• _YOUR INSTRUCTIONS_
Render every item below as a JSON array of strings, one string per line, with blank lines omitted.

☆ ☆ ☆

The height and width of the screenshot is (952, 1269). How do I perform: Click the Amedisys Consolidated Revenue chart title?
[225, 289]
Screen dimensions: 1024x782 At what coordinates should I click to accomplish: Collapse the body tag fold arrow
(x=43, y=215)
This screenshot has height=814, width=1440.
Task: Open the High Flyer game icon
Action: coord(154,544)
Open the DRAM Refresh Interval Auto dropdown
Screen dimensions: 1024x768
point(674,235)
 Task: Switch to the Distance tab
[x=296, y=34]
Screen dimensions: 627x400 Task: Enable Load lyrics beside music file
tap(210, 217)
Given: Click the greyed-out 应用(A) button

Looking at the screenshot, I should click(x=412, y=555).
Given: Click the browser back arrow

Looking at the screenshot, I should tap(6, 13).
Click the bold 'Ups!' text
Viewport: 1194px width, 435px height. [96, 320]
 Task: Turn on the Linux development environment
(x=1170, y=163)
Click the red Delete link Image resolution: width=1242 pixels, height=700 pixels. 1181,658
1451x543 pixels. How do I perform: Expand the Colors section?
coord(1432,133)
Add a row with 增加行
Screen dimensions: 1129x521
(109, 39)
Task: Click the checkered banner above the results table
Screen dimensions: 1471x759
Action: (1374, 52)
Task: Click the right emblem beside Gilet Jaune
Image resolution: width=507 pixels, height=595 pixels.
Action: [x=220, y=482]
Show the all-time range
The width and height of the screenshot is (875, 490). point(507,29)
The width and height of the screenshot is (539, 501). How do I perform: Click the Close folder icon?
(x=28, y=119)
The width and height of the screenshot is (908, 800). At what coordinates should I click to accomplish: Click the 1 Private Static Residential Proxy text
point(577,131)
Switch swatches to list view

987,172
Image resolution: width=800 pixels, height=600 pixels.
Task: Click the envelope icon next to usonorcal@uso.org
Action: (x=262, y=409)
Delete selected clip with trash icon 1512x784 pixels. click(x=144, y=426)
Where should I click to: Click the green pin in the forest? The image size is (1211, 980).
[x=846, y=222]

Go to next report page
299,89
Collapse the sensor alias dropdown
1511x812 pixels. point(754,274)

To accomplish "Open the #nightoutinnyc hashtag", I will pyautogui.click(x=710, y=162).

☆ ☆ ☆

• _EXERCISE RESULT_
[
  "The height and width of the screenshot is (952, 1269). How do I perform: Click the Amedisys Consolidated Revenue chart title?",
  "[225, 289]",
  "Screen dimensions: 1024x782 At what coordinates should I click to accomplish: Collapse the body tag fold arrow",
  "(x=43, y=215)",
  "This screenshot has height=814, width=1440.",
  "Task: Open the High Flyer game icon",
  "Action: coord(154,544)",
  "Open the DRAM Refresh Interval Auto dropdown",
  "Screen dimensions: 1024x768",
  "point(674,235)",
  " Task: Switch to the Distance tab",
  "[x=296, y=34]",
  "Screen dimensions: 627x400 Task: Enable Load lyrics beside music file",
  "tap(210, 217)",
  "Given: Click the greyed-out 应用(A) button",
  "Looking at the screenshot, I should click(x=412, y=555).",
  "Given: Click the browser back arrow",
  "Looking at the screenshot, I should tap(6, 13).",
  "Click the bold 'Ups!' text",
  "Viewport: 1194px width, 435px height. [96, 320]",
  " Task: Turn on the Linux development environment",
  "(x=1170, y=163)",
  "Click the red Delete link Image resolution: width=1242 pixels, height=700 pixels. 1181,658",
  "1451x543 pixels. How do I perform: Expand the Colors section?",
  "coord(1432,133)",
  "Add a row with 增加行",
  "Screen dimensions: 1129x521",
  "(109, 39)",
  "Task: Click the checkered banner above the results table",
  "Screen dimensions: 1471x759",
  "Action: (1374, 52)",
  "Task: Click the right emblem beside Gilet Jaune",
  "Image resolution: width=507 pixels, height=595 pixels.",
  "Action: [x=220, y=482]",
  "Show the all-time range",
  "The width and height of the screenshot is (875, 490). point(507,29)",
  "The width and height of the screenshot is (539, 501). How do I perform: Click the Close folder icon?",
  "(x=28, y=119)",
  "The width and height of the screenshot is (908, 800). At what coordinates should I click to accomplish: Click the 1 Private Static Residential Proxy text",
  "point(577,131)",
  "Switch swatches to list view",
  "987,172",
  "Image resolution: width=800 pixels, height=600 pixels.",
  "Task: Click the envelope icon next to usonorcal@uso.org",
  "Action: (x=262, y=409)",
  "Delete selected clip with trash icon 1512x784 pixels. click(x=144, y=426)",
  "Where should I click to: Click the green pin in the forest? The image size is (1211, 980).",
  "[x=846, y=222]",
  "Go to next report page",
  "299,89",
  "Collapse the sensor alias dropdown",
  "1511x812 pixels. point(754,274)",
  "To accomplish \"Open the #nightoutinnyc hashtag\", I will pyautogui.click(x=710, y=162)."
]